Smi e Ambrosetti, la moda in ritardo di otto anni nelle sfide green

La moda è in ritardo di otto anni rispetto agli obiettivi imposti dall’Unione europea nella sostenibilità. Scadenze al 2030 che, tuttavia, il settore potrebbe essere in grado di abbracciare in modo “pieno” solo nel 2028. La stima arriva dal report «Just Fashion Transition 2024”, l’osservatorio permanente sulla transizione transizione sostenibile delle filiere chiave della moda, abbigliamento, calzature e pelletteria di The European House – Ambrosetti il cui focus è, in questa terza edizione, l’analisi delle traiettorie evolutive del settore al 2030 e sull’efficacia degli impegni delle aziende nel perseguirle. Lo studio verrà presentato durante il terzo «Venice Sustainable Fashion Forum», presentato ieri a Milano. Il forum è stato fondato nel 2022 da Sistema moda Italia, The European House – Ambrosetti e Confindustria Veneto Est – Area Metropolitana Venezia Padova Rovigo Treviso. Nei due giorni di conferenze e dibattiti in programma il 24 e il 25 ottobre a Venezia, alla Fondazione Giorgio Cini, il filo conduttore sarà quello di ripensare l’approccio delle imprese, grandi e piccole, alla sostenibilità in un’ottica sinergica di ripensamento dell’intero settore, dalle norme alla trasformazione digitale, fino all’approccio ai consumi. Il tema dell’edizione, infatti, è «Leading Re-Generation».

Il discorso assume particolare rilevanza in un momento storico in cui la moda – italiana e non solo – sta vivendo un rallentamento dovuto sia a una serie di fattori esogeni, come le guerre e la stretta creditizia che hanno ridotto i consumi o la crisi in Cina, ma anche a una crisi del modello di business che deve rinnovarsi: «I momenti di difficoltà, come quello che sta attraversando il settore tessile e moda, sono da sempre terreno fertile per implementare nuovi assetti di rilancio – ha detto Sergio Tamborini -. Se la filiera sta ridefinendo le sue priorità rispetto all’innovazione, al capitale umano e al prodotto è anche e soprattutto per le sfide sostenibili che il mercato europeo sollecita». Al tavolo del Venice Sustainable Fashion Forum 2024 siederanno sia marchi dell’altagamma (Tod’s, Lvmh, Prada, solo per citarne alcuni) ma anche del fast fashion (Shein): «Non parlare del e con il fast fashion vuol dire non considerare un pezzo significativo del mondo della moda – ha continuato il presidente di Smi – per il quale lavorano anche alcuni distretti del made in Italy».

Il già citato report di TEHA, che ha coinvolto oltre 500 aziende, tra retailer globali, big europei e aziende della filiera italiana, ha sviluppato le proiezioni delle prestazioni economiche e ambientali delle imprese di settore al 2030, basandosi su serie storiche che contano più di 775 datapoint a livello europeo.
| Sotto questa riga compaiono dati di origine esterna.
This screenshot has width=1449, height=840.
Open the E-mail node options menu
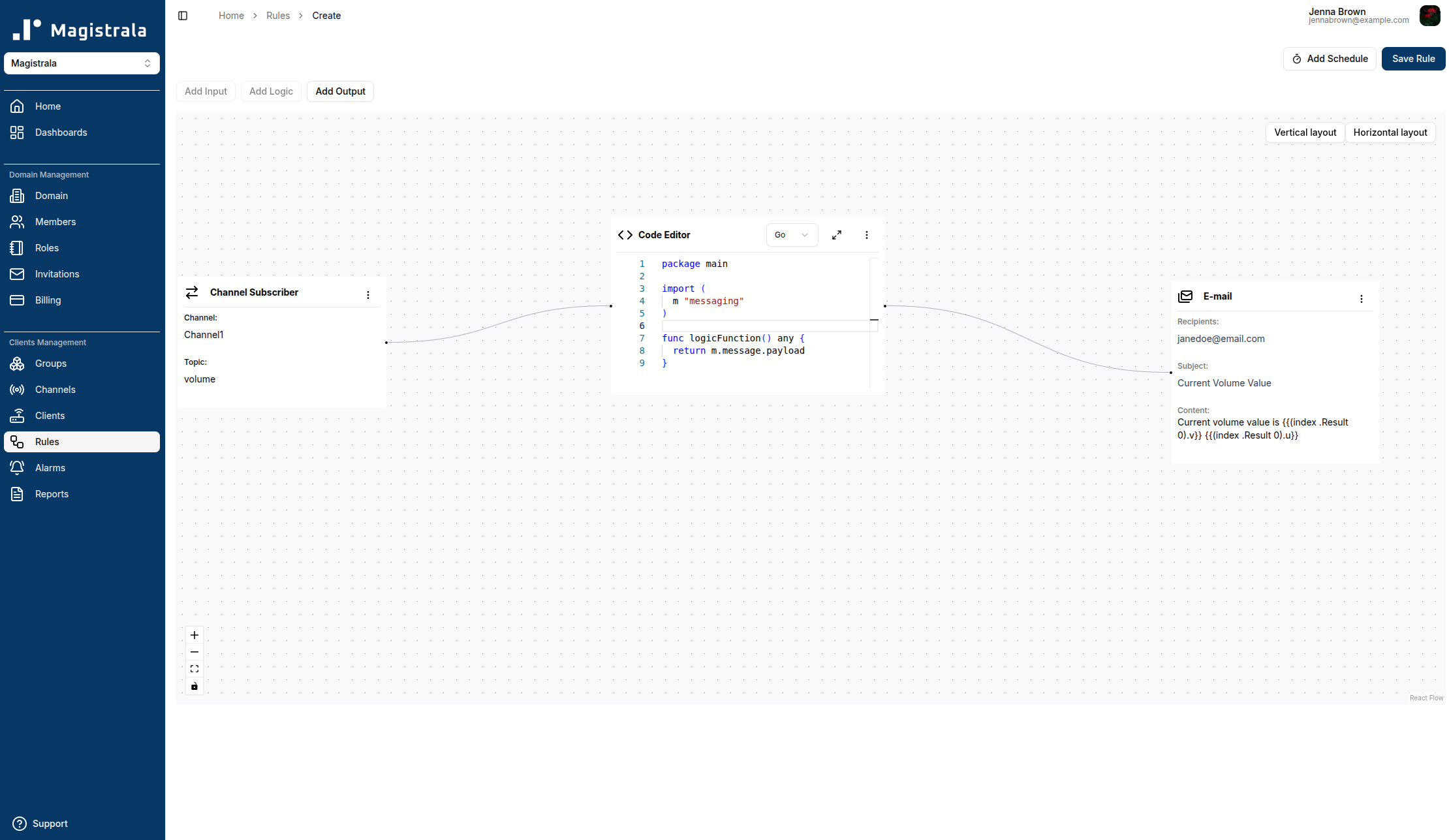(x=1362, y=298)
Il risultato, come detto, ha evidenziato un sostanziale ritardo nel rispettare i termini europei. Un ritardo che dovrebbe avere una risposta il più possibile sinergica: «Siamo convinti che questa sfida debba essere abbracciata e possa essere vinta solo dalla stretta collaborazione di tutti e tre gli elementi strategici che caratterizzano (e rendono unico) questo settore, soprattutto nel nostro Paese: i grandi marchi, i piccoli marchi e l’intera filiera manifatturiera la cui parte a monte, per evidenti motivi di frammentazione e di mezzi a disposizione, rappresenta oggi l’anello più debole che va sostenuto e preservato», ha detto Flavio Sciuccati, partner The European House-Ambrosetti e director Global fashion unit. Che ha sottolineato anche il rischio che l’Europa perda un ruolo chiave nel dibattito globale su questi temi.

Il report, che analizza 2.900 bilanci di imprese, ha anche evidenziato una forte disparità nella marginalità della filiera, un parametro che incide sulla possibilità di autoinvestire sia sull’accesso al credito e, quindi, evidenzia come parte delle imprese non possano nemmeno finanziare la transizione. «Non vediamo brand davvero disposti a pagare per la sostenibilità – ha detto Andrea Favaretto Rubelli – vice presidente Gruppo Sistema Moda Confindustria Veneto Est- ma se il prodotto sostenibile diventasse fattore di competitività sarebbe molto interessante e un incentivo all’investimento».